Partager l'article ! Very bad trip 2 (2011) Todd Phillips: Fiche technique Film américain Titre original : The hangover 2 Date de sortie : 25 mai 20 ...
Comment je les ai critiqués... (ma vie textuelle)

Fiche technique
Film américain
Titre original : The hangover 2
Date de sortie : 25 mai 2011
Genre : deuxième gueule de bois
Durée : 1h40
Scénario : Craig Mazin et Scot Armstrong
Image : Lawrence Sher
Musique : Christophe Beck
Avec Bradley Cooper (Phil), Ed Helms (Stu), Zach Galifianakis (Alan), Justin Bartha (Doug), Ken Jeong (Mr. Chow), Paul
Giamatti (Kingsley), Jamie Chung (Lauren)…
Synopsis : Deux ans après leur désastreuse virée à Las
Vegas, Phil, Stu, Zach et Doug se rendent en Thaïlande pour célébrer le mariage de Stu. Ayant gardé un cuisant souvenir de leur nuit d’enfer à Vegas, Stu est bien décidé à ne prendre aucun
risque. Pas question de se livrer à de nouvelles débauches et libations pour marquer les dernières heures de son célibat.
Mon avis : On prend les mêmes et on
recommence
Le sujet de prédilection de Todd Phillips, qu‘il continue à utiliser avec Very bad trip 2 c‘est le
film de copains, le buddy movie comme disent les américain. C’est un genre tout à fait divertissant et qui ravit en général les adolescents, de type masculin en particulier. Il s’est
tout d’abord illustré avec l’adaptation tout à fait dispensable - m’a-t-on dit - de Starsky et Hutch - une série que, vu mon grand âge, je regardais à la télévision. Et puis en
2009 il sort de nulle part Very bad trip, une bombe qui s’est avérée bien lucrative puisqu’elle fut la comédie interdite aux moins de 17 ans la plus rentable de tous les temps.
Dixit le dossier de presse : eh oui, je ne me foule pas, en même temps, s’est-il vraiment foulé pour réaliser cette suite ?
Dans un café se réunissent Stu, Phil et Doug pour parler de leur futur voyage en Thaïlande. C’est là que Stu va épouser
Lauren, originaire de là-bas, et il annonce à ses amis que ce petit brunch fera office d’enterrement de vie de garçon. En effet, Stu ne s’est toujours pas remis des petits dérapages de leur nuit
passé à Las Vegas il y a quatre ans : il préfère donc faire profil bas avant son mariage.

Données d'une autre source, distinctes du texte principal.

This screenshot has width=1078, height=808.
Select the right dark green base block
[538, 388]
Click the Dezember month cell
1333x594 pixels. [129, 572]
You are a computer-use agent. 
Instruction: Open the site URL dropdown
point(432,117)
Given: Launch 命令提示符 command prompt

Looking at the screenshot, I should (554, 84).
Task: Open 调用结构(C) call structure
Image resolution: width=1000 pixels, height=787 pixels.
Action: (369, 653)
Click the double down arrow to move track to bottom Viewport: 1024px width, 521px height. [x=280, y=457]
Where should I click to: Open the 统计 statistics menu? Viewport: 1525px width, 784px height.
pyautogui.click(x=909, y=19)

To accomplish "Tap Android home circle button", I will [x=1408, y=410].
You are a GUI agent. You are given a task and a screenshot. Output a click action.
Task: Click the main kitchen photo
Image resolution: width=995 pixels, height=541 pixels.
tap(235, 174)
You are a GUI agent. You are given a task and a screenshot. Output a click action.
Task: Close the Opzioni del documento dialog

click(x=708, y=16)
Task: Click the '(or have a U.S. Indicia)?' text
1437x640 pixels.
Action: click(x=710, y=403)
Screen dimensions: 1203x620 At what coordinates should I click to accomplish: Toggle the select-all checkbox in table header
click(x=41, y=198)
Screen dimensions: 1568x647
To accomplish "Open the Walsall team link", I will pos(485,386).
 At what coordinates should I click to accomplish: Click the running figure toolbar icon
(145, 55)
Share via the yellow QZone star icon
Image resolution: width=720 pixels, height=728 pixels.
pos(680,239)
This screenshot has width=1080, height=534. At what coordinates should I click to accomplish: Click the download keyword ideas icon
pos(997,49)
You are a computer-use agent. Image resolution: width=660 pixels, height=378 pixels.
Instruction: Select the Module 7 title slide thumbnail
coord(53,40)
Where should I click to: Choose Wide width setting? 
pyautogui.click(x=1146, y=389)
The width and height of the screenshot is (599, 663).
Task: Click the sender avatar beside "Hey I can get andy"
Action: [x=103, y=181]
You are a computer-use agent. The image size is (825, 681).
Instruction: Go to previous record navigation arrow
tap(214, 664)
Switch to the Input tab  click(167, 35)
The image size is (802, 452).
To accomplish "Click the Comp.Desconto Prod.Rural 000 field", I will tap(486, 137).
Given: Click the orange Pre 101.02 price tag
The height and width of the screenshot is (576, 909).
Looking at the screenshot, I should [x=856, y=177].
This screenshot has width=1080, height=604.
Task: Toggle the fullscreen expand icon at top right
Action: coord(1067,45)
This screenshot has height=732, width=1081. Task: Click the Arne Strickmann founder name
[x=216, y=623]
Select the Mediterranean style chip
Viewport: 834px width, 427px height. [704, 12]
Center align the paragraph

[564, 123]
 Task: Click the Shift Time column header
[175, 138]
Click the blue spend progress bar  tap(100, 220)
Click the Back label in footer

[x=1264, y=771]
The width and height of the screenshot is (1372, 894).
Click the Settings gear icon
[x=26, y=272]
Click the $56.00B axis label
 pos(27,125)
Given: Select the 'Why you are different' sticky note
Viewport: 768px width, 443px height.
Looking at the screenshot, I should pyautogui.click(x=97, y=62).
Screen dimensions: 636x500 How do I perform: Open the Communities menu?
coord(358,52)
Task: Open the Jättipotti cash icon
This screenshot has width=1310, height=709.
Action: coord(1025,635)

Un mariage auquel il n’a même pas daigné convier Alan, le responsable désigné du désastre au Nevada, et
ses amis lui en tiennent rigueur. Il ne sera donc pas difficile à convaincre de l’inviter en dernière minute, ce qui sort Alan de sa dépression passagère.
De Very bad trip 2, on ne retiendra pas grand-chose finalement. Tout ça car le film utilise les mêmes
personnages et les mêmes codes de son prédécesseur. Ne change que le lieu du délit, qui pourrait être finalement n’importe lequel vu qu’il n’est que très peu exploité. Or pour qu’une suite soit
efficace, il faut qu’elle se démarque de l’original, soit en lui faisant directement référence tout en l’escamotant, comme dans Scream, soit en développant un scénario propre
tout en gardant les mêmes référents (personnages, intrigue de base) comme dans Star Wars. Ici, on fait un copier-coller de l’original : même pitch, mêmes gags, mêmes ressorts
dramatiques, à ceci prêt qu’un singe remplace le bébé et qu’un tatouage remplace les dents.
Si on riait beaucoup en voyant Very bad trip, il faut avouer que les éclats de rire sont beaucoup moins
nombreux devant Very bad trip 2. Le premier film tenait énormément à l’effet de surprise, au fait que le scénario était assez original et que les acteurs se donnaient à fond.
Ici, les acteurs sont tout autant efficaces (Zach Galifianakis et Ken Jeong en tête) mais les situations sont beaucoup plus attendues. Nombreuses sont les scènes renvoyant
directement à l’original, effet voulu pour provoquer l’adhésion immédiate avec le spectateur et la complicité avec ceux qui l’avaient apprécié. Alors évidemment on rit de bon cœur devant ces
délires de grands adolescents, mais cette morale puritaine finale que se doivent d’avoir les films d’Hollywood, y compris ceux là même qui prétendent s’en détacher, commence un peu à lasser. Donc
voilà, Very bad trip 2 n’est pas un mauvais film en soit, et on y passe un bon moment entre potes, mais sans plus.